La salida del escritor del MI6 estuvo relacionada en un primer momento con el desenmascaramiento de Kim Philby, un espía británico que resultó ser un agente doble. Pertenecía a Los Cinco de Cambridge, un grupo de espías británicos que había reclutado la Unión Soviética para recopilar información del enemigo. Ni más ni menos que 'topos'. En los documentos requisados a Philby, el nombre de Cornwell (la verdadera identidad de Le Carré) aparecía, lo que precipitó su salida del MI6 en 1964. La experiencia turbia no llegó a aclararse del todo, pero le dio al escritor una de sus novelas más célebres, titulada en español El topo. El argumento no tuvo que buscarlo en lo más hondo de su imaginación. Smiley es el encargado de encontrar a un agente doble que está pasando información a la KGB. El enemigo dentro de casa.

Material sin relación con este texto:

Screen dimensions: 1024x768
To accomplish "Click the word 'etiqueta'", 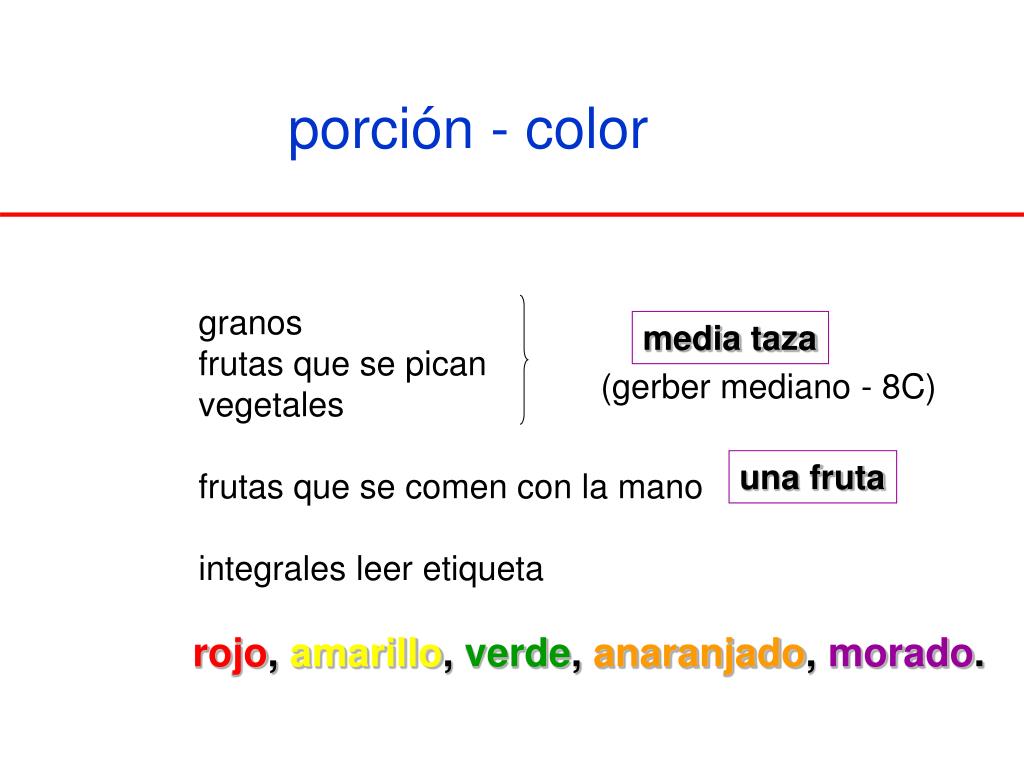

Pero para aquella fecha le Carré ya había escrito El espía que surgió del frío, la obra que lo arrojó a los brazos del éxito. Y la novela contiene todos los elementos necesarios para ser recordada como uno de los grandes títulos del género de espionaje. Escrita en 1963, solo dos años después de que empezase a construirse el Muro, el escritor inglés nos sitúa en un escenario palpitante: el Berlín contemporáneo. El éxito de esta novela y de muchas que vinieron después radica en la inmediatez de los hechos. No debe recurrir el autor a argumentos históricos o ficticios, le basta con alzar la vista y descubrirnos a los lectores qué sucedía en los puestos de control fronterizos.

La novela es un juego peligroso en donde los personajes se confunden. Las sospechas de contraespionaje no dejan al lector quedar al margen y lo empujan hacia un nerviosismo que se contagia. La lluvia de Le Carré moja. Escuchamos el susurro de Alec Leamas, el protagonista, de una forma cadenciosa y nos compadecemos de su infortunio. Porque no es un héroe. En las novelas de Le Carré no hay héroes, sino seres atormentados. Sus espías son hombres desdichados que combaten sus fantasmas con una botella de whisky, ahuyentando la soledad de los hoteles con tabaco. Incomprendidos, sus guerras se practican en las lecturas atentas de los periódicos, en las paradas del metro o en mitad de la noche, observando la ventana de una casa a oscuras. Son cazadores silenciosos que interpretan un papel incómodo. No existen, nadie sabe quiénes son y nadie los espera al volver a casa.

Una de las revoluciones literarias presentes en el mundo de le Carré tiene que ver con la tensión. En sus obras el lector no debe esperar precisamente lo que nos enseña la televisión o el propio hecho histórico. Apenas hay violencia o persecuciones. Su forma de narrar es una simbiosis de la Guerra Fría: sabemos que el espía guarda una pistola en su gabardina pero no la usará a no ser que sea inevitable. Y es precisamente la psicología de sus personajes la que hace que sus obras sean mucho más que un conflicto entre países. A través de sus páginas descubrimos la frustración del ser humano, atrapado en un mundo obsesionado con el espionaje y la guerra. También el planteamiento moral sobre los límites de un conflicto llevado a cabo por fantasmas, meros peones de los servicios de inteligencia de cada país. Es por ello también que muchas de sus obras, como El espía que surgió del frío, pueden parecer densas y difíciles, si al lector le pilla desprevenido.

Cuando muchos como yo, que no estábamos en el mundo durante la Guerra Fría, pensamos en aquel tiempo, se nos viene a la cabeza al agente Smiley (protagonista en diez de sus novelas) con su pose de cuarentón, algo cansado, parado en mitad de la noche frente a una valla metálica, fumando y protegido de la lluvia por un paraguas negro, mientras su gabardina se empapa y los cristales de las gafas nos impiden ver el color de sus ojos. Parece una película, pero es una novela. Al otro lado del Muro un hombre acaba de ser tiroteado por intentar escapar de la RDA. Muchos pensaron que John le Carré no iba a sobrevivir al final de la Guerra Fría. Treinta años después, veremos a ver si la Guerra Fría le sobrevive.